Die Wellen im Abgeordnetenhaus schlugen hoch, die Opposition reagierte mit Kritik und Unverständnis. Es sei »beschämend«, bei einem 15. Platz im Ländervergleich von einer Vorreiterrolle zu sprechen, wetterte Öczan Mutlu von den Grünen, Mieke Senftleben (FDP) blieb gar die Spucke weg, als sie den rot-roten Themenvorschlag für die Aktuelle Stunde las.
Der Länderschulleistungsvergleich böte Anlass, über Erfolge, »aber auch Weiterbildungsbedarf« zu reden, sagte die bildungspolitische Sprecherin der SPD, Sandra Scheeres, zu Beginn der Aktuellen Stunde. Dazu kam es jedoch nicht. Stattdessen warf man sich gegenseitig vor, alten Ideologien nachzuhängen.
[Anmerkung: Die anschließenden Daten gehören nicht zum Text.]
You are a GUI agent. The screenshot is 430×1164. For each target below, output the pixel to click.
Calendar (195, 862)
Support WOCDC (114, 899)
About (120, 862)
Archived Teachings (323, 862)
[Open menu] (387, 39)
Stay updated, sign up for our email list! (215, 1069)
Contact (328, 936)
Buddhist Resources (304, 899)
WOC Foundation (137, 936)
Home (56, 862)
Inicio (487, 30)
Statt mit einander zu diskutieren, rechneten sich Rot-Rot und die Oppositionsparteien gegenseitig einzelne Zahlen aus dem Ländervergleich vor.
»Rot-Rot versucht wieder, von Bildungsproblemen abzulenken, und den katastrophal ausgefallenen Bildungsvergleich schönzureden«, so Andreas Statzkowski (CDU). Auch 15 Jahre sozialdemokratische Bildungspolitik hätten die Stadt nicht vorangebracht, sagte Statzkowski.
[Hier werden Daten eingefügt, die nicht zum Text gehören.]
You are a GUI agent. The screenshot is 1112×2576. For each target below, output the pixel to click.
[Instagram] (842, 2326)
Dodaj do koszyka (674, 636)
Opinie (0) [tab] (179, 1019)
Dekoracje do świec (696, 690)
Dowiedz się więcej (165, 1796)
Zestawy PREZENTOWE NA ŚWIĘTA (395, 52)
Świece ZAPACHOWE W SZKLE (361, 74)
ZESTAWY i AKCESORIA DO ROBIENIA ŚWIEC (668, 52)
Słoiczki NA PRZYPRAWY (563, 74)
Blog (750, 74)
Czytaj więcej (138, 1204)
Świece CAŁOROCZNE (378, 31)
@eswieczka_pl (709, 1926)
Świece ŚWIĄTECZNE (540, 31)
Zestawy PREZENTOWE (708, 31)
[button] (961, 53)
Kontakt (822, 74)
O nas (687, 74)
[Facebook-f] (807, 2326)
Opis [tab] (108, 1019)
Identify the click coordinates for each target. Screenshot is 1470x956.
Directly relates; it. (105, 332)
Der bildungspolitische Sprecher der LINKEN, Steffen Zillich, betonte indes, Tests ließen keine Rückschlüsse auf Entwicklungen zu. Zudem sei die Situation in Stadtstaaten »nun mal eine andere als in Flächenländern«. Soziale Probleme ballten sich in einzelnen Stadtteilen, Schulen an sozialen Brennpunkten würden bereits in der Ausstattung berücksichtigt. Die Hauptschulen wolle man gerade deswegen abschaffen, weil man wisse, wo die Probleme liegen, so Zillich.
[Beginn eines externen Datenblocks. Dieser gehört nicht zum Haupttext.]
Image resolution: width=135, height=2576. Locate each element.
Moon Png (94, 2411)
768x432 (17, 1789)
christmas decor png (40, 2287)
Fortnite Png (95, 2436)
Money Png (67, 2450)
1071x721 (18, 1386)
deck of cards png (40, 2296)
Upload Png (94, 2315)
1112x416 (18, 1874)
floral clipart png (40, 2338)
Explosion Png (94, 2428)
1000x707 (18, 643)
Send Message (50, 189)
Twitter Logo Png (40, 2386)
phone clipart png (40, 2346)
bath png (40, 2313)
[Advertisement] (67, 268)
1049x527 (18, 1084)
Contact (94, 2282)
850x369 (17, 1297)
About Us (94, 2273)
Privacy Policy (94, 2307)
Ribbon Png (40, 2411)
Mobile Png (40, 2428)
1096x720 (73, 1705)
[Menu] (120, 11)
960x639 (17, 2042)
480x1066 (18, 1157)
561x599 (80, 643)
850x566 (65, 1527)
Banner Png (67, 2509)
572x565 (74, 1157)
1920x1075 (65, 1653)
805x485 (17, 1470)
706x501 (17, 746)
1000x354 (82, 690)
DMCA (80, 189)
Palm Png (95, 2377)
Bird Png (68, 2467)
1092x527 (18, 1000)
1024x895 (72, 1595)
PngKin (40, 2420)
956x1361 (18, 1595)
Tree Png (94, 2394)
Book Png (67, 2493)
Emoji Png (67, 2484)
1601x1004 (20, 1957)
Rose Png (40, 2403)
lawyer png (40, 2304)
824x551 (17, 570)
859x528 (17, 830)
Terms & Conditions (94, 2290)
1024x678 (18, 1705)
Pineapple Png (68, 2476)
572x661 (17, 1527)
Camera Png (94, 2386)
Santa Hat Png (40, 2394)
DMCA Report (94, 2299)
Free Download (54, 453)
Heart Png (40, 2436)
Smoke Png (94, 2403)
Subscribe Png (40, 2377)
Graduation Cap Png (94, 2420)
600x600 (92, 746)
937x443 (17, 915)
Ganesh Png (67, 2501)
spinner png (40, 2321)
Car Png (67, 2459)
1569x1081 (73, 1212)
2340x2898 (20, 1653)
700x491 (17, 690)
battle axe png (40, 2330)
Dem Vorwurf der FDP, Rot-Rot stecke viel Geld in die Kitas und singe das »Hohelied der Beitragsfreiheit«, welches jedoch mit Qualität nichts zu tun habe, schloss sich die CDU an und wetterte, wenn so viel Geld ausgegeben werde, sei das eben nicht nur pädagogisches, sondern auch finanzielles Versagen.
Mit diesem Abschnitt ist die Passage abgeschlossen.